= Mike Rhyner =

American sports radio personality

Michael Rhyner, a.k.a. "The Old Grey Wolf", (born August 16, 1950) is a current podcaster and a former radio sports talk personality on KEGL 97.1fm The Freak and KTCK 1310am/96.7fm ("The Ticket") radio in the Dallas area. He helped found The Ticket in January 1994 and is sometimes referred to as the station's patriarch. He co-hosted The Hardline, a weekday afternoon show on the station, with Corby Davidson. He was on ESPN's list of "Sports Radio Personalities of the Year" in 1997, 1998, and 2003. He is a frequent guest on broadcast television.

== Early life ==
Rhyner was raised in the Oak Cliff district of Dallas, and he graduated from Kimball High School in 1968. As a boy, he was a fan of the Dallas Texans at the insistence of his father but later would switch his allegiance to the Dallas Cowboys. As a teenager, he played the drums in several local bands from which he said he earned a surprisingly good amount of money. He briefly attended El Centro College, part of the Dallas County Community College District, but did not graduate. In his early twenties, Rhyner continued to make a living playing music, but by his late twenties, he was not getting to where he felt he wanted to be. So, he returned to school to study radio broadcasting at the University of Texas at Arlington.

== Radio career ==
Rhyner started at KZEW in 1979 as a news intern and was shortly promoted to the assistant of the program director, Tom Owens. In 1982 at KZEW, he received a letter from the jailed John Hinckley Jr., attempted presidential assassin, who turned out to be a fan. The letter's creepiness proved to be a local sensation. In 1986, he left KZEW for WBAP to work in their sports department.

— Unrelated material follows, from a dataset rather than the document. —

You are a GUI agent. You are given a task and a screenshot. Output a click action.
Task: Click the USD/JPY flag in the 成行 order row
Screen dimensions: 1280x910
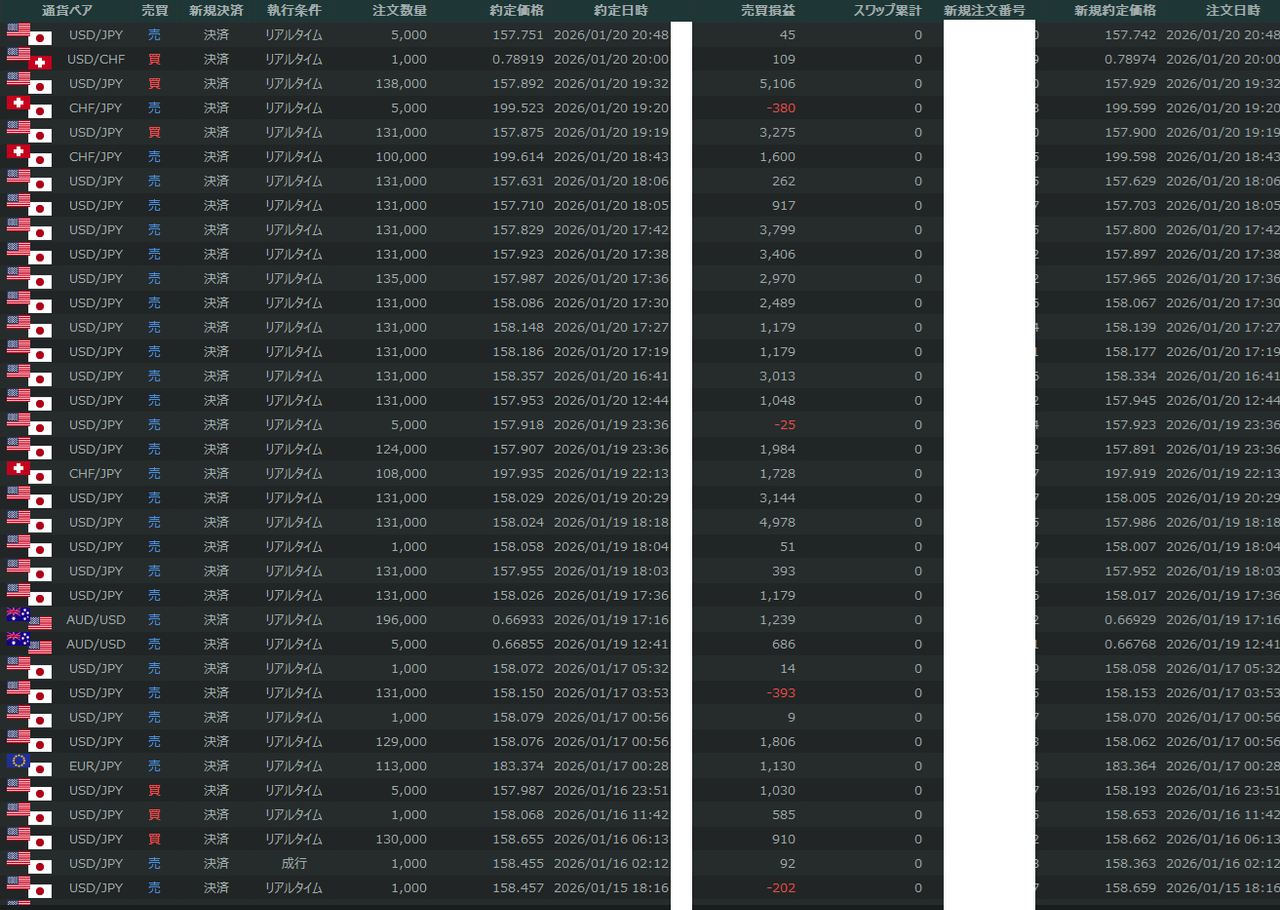point(29,863)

In 1994, Rhyner helped create The Ticket. He was responsible for selecting most of the original lineup, including George Dunham, Craig Miller, and Greg Williams. From 1995 to 2008, Rhyner co-hosted with Williams, and they were "the most dynamic duo in Dallas talk radio". In 2008, Rhyner had a public falling out with Williams, who left the show. The Dallas Observer in its year-end "best of" round up gave "Greg Williams versus Mike Rhyner" the award for best Dallas drama.

In 2009, CBS Radio attempted to poach Rhyner from KTCK, and Rhyner came close to accepting the new position but instead accepted an increased compensation package from Cumulus Media to stay with The Ticket. On July 3, 2014, Rhyner was inducted into the Texas Radio Hall of Fame. He styles his public personality as "The Old Grey Wolf", a cantankerous old fart and baseball fan in a football crazy world. Rhyner announced his retirement from the Ticket on January 6, 2020.

In 2022, Mike Rhyner announced that he would be joining a new talk radio station in Dallas. The Freak 97.1fm (formerly The Eagle) launched with Mike as one of the host of the Downbeat, later the Speakeasy. In April 2024, 97.1fm The Freak returned to The Eagle and a music platform.

In May of 2024, Rhyner launched the Your Dark Companion podcast under his new media company, Stolen Water Media, LLC, with his partner, Becca Moore. Shortly after, Stolen Water Media launched the Sunset Lounge DFW that hosts a network of podcasts: The Clubhouse Podcast, Beer 30 Sports O'Clock, Engel Angle, ¡Al Maximo! (a Spanish language sports podcast), Just Wondering...with Norm Hitzges, Signal 51 Chronicles (a true crime podcast), and Sunset Soccer Club
 97.1 The Freak.

== Personal life ==
Rhyner is divorced. He has a daughter named Jordan.

Rhyner is a band member of Petty Theft, a Tom Petty & the Heartbreakers tribute band. He also started a Byrds tribute band called the Nyrds and a Bob Dylan tribute band called Buick 6.